To prepare chocolate cake you’ll need:
Chocolate sponge cake
220 g of eggs
120 g of sugar
110 g flour
20g potato flour
40 g of dark cocoa
60 g of butter
2 table spoons of raspberry liquor (or any other that you think makes the best combination with chocolate)
Turn on the oven on 170°C.
Whip the eggs with sugar until it’s fluffy. In a separate bowl mix all dry ingredients.
In a small pot melt the butter on a low heat. Slowly add to the whipped eggs on low speed. Mix all together until fully combined. Next, keep adding dry ingredients spoon by spoon until all is mixed. At the end add liquor and mix again. You’re dough is ready to bake.
Put the baking paper on the bottom of the baking tray (23 cm of diameter). Put the dough into the baking tray and pit all into the preheated oven. Bake for around 20 minutes or until the toothpick is dry. Leave the cake to cool down completely.
45 g of olive oil
40 g of butter
400g of chocolate with crisps
Break the chocolate into pieces and melt in a water-bath until it’s totally melted. To hot chocolate add butter and olive oil and mix all together until butter is melted.
60 g of sugar
50 g of water
40 g of liquor
Boil water with sugar (do not mix when boiling!). Take out from the heat and pour the alcohol into the sugar syrup. Mix all together.

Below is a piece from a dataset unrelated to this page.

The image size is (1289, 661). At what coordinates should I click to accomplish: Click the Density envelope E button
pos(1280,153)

At this moment cut your sponge cake in half and get rid of the uneven parts.
First sponge cake layer put into the baking tray (you don’t need to put baking paper at the bottom of it) and then sprinkle it with punch (I used the silicon brush). Next, put the layer with chocolate crisp and put into the freezer for about half an hour.

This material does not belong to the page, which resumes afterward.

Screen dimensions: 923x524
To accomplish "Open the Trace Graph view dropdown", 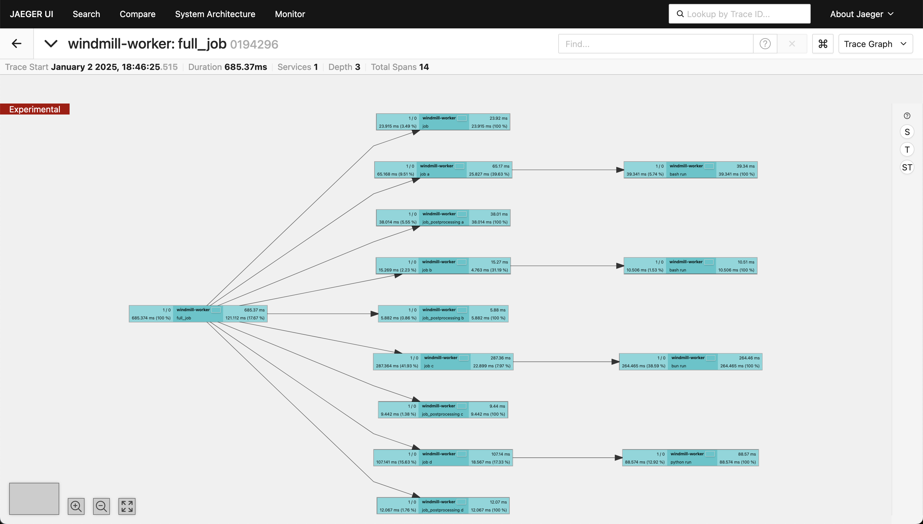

In the meantime prepare a mirror topping.
207 g of 30% sour cream
100 g of dark cocoa
170 g of water
250 g of sugar
50 g of honey
40 g of water + 25 g of gelatine
Soak the gelatine in water.
Boil sour cream, sugar, cocoa and water. After ingredients are boiled, mix them together and add honey. At the end add soaked gelatine and mix until gelatine is melted.
To make the topping really smooth use the blender to blend it, and then pour all through the strainer to a separate bowl. Put the food wrap around it and leave it to cool down.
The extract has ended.